Leur and Leurs

Ross--38

Ross--38

Hi,
I cannot hear a difference between Leur and Leurs, unless of course a vowel follows. Is that correct?

 
Bob-D

Bob-D

I find the same.  It happens a lot, I think.  For instance, he gives is "il donne".  They (masculine) give is "ils donnent". I cannot hear a difference when the two are pronounced.  If there is, it must be very subtle.  I have found a lot of other examples like that.
M-L

M-L

Same here. I always blame my hearing although when my daughter was playing the flute I could pick up the slightest mistake that she made. 

May be, just may be that when we are listening/talking to a mic a little or a lot can be lost. 
toru e

toru e

Correct, they should sound the same if there is a consonant, but the 's' would factor into the liaison on a vowel.
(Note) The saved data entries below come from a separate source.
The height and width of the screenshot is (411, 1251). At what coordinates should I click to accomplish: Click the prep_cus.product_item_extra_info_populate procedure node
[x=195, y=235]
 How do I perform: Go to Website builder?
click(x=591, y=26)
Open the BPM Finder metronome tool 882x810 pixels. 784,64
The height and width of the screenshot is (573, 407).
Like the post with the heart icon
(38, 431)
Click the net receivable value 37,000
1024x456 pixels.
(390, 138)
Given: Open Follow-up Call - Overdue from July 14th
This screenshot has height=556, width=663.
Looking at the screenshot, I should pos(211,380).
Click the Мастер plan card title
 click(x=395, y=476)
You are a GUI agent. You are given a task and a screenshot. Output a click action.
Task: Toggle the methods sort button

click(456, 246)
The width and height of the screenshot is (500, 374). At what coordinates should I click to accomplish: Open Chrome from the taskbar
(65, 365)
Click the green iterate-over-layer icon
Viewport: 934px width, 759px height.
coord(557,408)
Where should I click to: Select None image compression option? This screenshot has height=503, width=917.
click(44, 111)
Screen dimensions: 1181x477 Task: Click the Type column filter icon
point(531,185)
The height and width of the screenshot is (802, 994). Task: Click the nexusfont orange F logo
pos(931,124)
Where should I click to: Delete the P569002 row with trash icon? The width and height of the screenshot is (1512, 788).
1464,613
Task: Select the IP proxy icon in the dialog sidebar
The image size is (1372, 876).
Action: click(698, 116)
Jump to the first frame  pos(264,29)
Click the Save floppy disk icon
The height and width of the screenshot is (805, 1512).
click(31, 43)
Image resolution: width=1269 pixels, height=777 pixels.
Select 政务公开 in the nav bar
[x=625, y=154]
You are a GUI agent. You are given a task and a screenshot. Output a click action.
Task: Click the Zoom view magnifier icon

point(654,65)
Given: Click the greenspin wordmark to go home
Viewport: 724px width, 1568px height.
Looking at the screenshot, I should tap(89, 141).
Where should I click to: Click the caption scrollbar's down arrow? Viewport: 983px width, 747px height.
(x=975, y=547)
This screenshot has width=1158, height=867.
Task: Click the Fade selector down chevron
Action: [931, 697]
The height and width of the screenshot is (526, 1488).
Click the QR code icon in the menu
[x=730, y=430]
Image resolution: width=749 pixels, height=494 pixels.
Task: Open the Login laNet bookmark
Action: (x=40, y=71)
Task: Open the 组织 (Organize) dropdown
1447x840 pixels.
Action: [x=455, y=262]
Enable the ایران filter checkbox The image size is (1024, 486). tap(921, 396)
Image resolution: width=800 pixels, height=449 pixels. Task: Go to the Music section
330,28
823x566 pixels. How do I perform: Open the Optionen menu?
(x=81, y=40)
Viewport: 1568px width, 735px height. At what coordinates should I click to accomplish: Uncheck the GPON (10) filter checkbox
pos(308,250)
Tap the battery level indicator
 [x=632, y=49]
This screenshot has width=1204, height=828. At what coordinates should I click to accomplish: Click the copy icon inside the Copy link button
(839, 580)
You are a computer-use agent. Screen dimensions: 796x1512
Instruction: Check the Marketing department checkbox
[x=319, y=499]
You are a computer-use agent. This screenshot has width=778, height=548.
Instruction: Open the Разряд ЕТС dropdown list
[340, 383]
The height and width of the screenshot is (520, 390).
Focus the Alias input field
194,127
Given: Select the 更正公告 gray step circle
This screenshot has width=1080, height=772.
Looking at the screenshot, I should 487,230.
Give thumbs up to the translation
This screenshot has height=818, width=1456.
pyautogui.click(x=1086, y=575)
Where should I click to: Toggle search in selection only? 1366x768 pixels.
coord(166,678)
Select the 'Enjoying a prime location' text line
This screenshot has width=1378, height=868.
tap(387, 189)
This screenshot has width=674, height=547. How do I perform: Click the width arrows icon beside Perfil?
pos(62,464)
Ex: leur livre is pronounced exactly the same as leurs livres, but in leur étudiant and leurs étudiants, the 's' would be liaisoned.

By the way, Bob D, you're also correct that il donne would sound the same as ils donnent (as does the donnes of the tu form). In this respect, I do think that spoken French is a wee little easier to train with than written French. :)
M-L

M-L

I disagree on your last comment, Torusan. 

Spoken French is 50x more difficult than reading/writing at my current level for 2 reasons (1) native speakers speak so fast that a lot is lost in translation/hearing. For certain exercises  I can listen to the sentence 5 to10 times to get the whole sentence if it is a reasonable long one. In real life you can't do that other than repeatedly saying "parler plus lentement s'il vous plait" until the other party gives up and leaves (2) Reading and writing - I can take my own sweet time until I get it. 
Diana-S1

Diana-S1

When we listen to speakers of another language than our own, we often think they speak quickly.  We sometimes forget that our own speech also sounds fast to non-English listeners.  We've trained our ears from infancy to understand rapid English.  We think the French speaker runs their words together; we English speakers also run our words together.

As French learners, we also appreciate it when native French speakers slow down a bit and pronounce their words carefully.  We appreciate it that out tutors (e.g. Marie Claire) speak slowly and carefully so that we can train our ears to hear the sounds.  However, eventually we need to begin listening to a more normal speech and to train our ears to hear the sounds as they are spoken in everyday speech.  Unfortunately, this is often easier said than done.
floribon

floribon

Another funny fact I've learned is that some languages are actually spoken a bit faster than others, for instance Spanish > French > English > Chinese, because they are more redundant than others.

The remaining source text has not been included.